Gastric wash was achieved. Two-hours later, the patient presented shock state, frissons and profuse sweating. The systolic/diastolic blood pressures were 60/22 mmHg. The patient was administrated salty isotonic serum. The oxygen-therapy was carried with 10 μg/kg/minute dobutamine.

The hemoglobin was 12.8 g/dl, white-blood-cells-count was 9000 elements/mm3 and normal platelets. The renal, hepatic functions, and gasometry were normal.

A transient clinical improvement was followed by aggravation after 24-h of admission. The patient presented vomiting with respiratory distress and low blood-pressure requiring intubation, mechanical-ventilation and vasoactive drugs increase. The biological assessment of control showed hemoglobin at 11.2 g/dl, hyperleucocytose at 27000 elements/mm3, platelets-rate of 43 3000 elements/mm3. The renal function was slightly disturbed with urea rate at 0.66 g/l, the creatinine-coefficient was 17 mg/l, the transaminase was twice the normal, and the prothrombin rate (factor II) was 25% with activated-cephalin-time in 48 s versus 30 s. The troponin was 1.07.

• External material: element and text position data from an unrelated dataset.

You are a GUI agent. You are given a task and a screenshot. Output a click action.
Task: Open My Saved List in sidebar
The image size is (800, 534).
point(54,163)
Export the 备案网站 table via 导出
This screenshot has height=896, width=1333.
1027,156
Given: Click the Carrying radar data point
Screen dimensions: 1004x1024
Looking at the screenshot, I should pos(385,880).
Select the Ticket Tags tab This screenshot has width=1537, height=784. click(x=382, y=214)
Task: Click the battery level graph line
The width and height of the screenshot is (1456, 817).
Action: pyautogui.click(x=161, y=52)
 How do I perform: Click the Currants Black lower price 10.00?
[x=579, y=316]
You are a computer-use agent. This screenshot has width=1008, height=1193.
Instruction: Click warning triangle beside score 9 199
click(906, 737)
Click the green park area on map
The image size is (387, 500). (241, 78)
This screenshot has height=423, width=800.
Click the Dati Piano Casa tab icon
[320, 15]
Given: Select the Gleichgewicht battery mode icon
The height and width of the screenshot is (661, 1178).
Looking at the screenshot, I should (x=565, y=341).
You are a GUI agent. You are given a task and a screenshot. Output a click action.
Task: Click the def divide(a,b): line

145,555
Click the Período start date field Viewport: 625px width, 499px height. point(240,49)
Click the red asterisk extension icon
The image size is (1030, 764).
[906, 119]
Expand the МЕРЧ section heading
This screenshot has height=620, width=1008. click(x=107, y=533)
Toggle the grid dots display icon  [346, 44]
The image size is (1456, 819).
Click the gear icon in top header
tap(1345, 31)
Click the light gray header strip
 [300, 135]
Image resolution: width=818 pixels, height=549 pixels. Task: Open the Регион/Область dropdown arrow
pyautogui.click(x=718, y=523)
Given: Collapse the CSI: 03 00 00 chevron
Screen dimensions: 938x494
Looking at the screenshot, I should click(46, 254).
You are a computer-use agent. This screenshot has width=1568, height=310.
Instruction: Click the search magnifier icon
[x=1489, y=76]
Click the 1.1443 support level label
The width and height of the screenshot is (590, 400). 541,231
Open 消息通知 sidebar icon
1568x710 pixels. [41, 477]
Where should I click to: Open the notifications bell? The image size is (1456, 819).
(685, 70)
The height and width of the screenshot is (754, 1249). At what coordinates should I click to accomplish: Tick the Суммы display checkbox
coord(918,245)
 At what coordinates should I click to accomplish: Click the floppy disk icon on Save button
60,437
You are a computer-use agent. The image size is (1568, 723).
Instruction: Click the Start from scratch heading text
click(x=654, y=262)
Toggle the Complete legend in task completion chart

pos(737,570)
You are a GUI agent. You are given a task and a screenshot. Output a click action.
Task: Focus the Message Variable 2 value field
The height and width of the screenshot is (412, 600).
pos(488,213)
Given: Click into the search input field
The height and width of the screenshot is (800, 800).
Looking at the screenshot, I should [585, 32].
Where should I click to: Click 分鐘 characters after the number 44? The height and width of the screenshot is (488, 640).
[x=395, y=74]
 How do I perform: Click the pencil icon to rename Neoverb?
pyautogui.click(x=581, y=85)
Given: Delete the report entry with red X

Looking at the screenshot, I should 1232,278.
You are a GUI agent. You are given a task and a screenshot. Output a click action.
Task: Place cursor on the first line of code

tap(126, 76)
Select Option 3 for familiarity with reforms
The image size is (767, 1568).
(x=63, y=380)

The X-ray revealed acute lung edema. The electrocardiogram demonstrated diffuse repolarization disorders; the evolution was fatal with multi-visceral failure despite the considered reanimation measures.

DISCUSSION

The colchicine is an alkaloid extracted from colchicum and Gloriosa-superb plants belonging to spindle poisons family. It is used for anti-inflammatory purposes.[2] The CI has a narrow therapeutic window and high potential of intoxication risk and might provoke a multi-visceral failure.[3] The colchicine consists fixated on tubulin in a reversible and prolonged way. This stops the polymerization into microtubules.[4] This property is responsible for a cytostatic effect with cellular functions inhibition which is connected to inflammation mechanisms.

The CI overdose expressed own toxicity on fast regeneration cells. This originates multi-visceral failure after a free-interval of 6-12 h and appearance of digestive, respiratory, metabolic, hematologic, neurological, and cardiovascular disorders.[5] The hemodynamic instability, rhythm disorders, and appearance of infectious or hemorrhagic complications lead to fatal. Signs severity and mortality are associated with ingested doses although mortal cases are reported for lower doses of 5-10 mg.[5]

The CI has strong morbidity for doses higher than 0.5 mg/kg. The symptoms are digestive-disorders and decreased coagulation factors. Doses between 0.5-0.8 mg/kg demonstrated a death risk of 10% with additional medullar aplasia. Doses higher to 0.8 mg/kg are fatal with major refractory circulatory deficiency in 72-h.[3] Our patient ingested 40 mg which demonstrated hemodynamic failure in the first hour of admission and finally multi-visceral failure after 24 h of admission.

There is not any specific colchicine antidote, the CI therapy is symptomatic. This consists of gastric wash; ingestion of active-coal which that absorbs colchicine; hydroelectrolytics and proteins loss compensation, shock state correction and/or catecholamines administration.[5] The mortality remains high despite the advanced medical care.[1] Considering colchicine distribution in tissue, exsanguino-transfusion, the hemoperfusion, and assisted-ventilation are not effective.[25]

The immunotherapy using anti-colchicine polyclonal antibodies allows modifying the prognosis. Antibodies in a patient that ingested colchicine 60 mg with fatal prognosis were reported. Indeed the immunotherapy allows good evolution with fast correction of the biological/physiological disorders.[25] However, these polyclonal anti-colchicine-antibodies are in preclinical study stage.

CONCLUSION

The CI originates high mortality with acute complications. The treatment is symptomatic. Early and suitable care would improve the prognosis. The immunotherapy using (45 kD) anti-colchicine allows improving critical form's prognosis.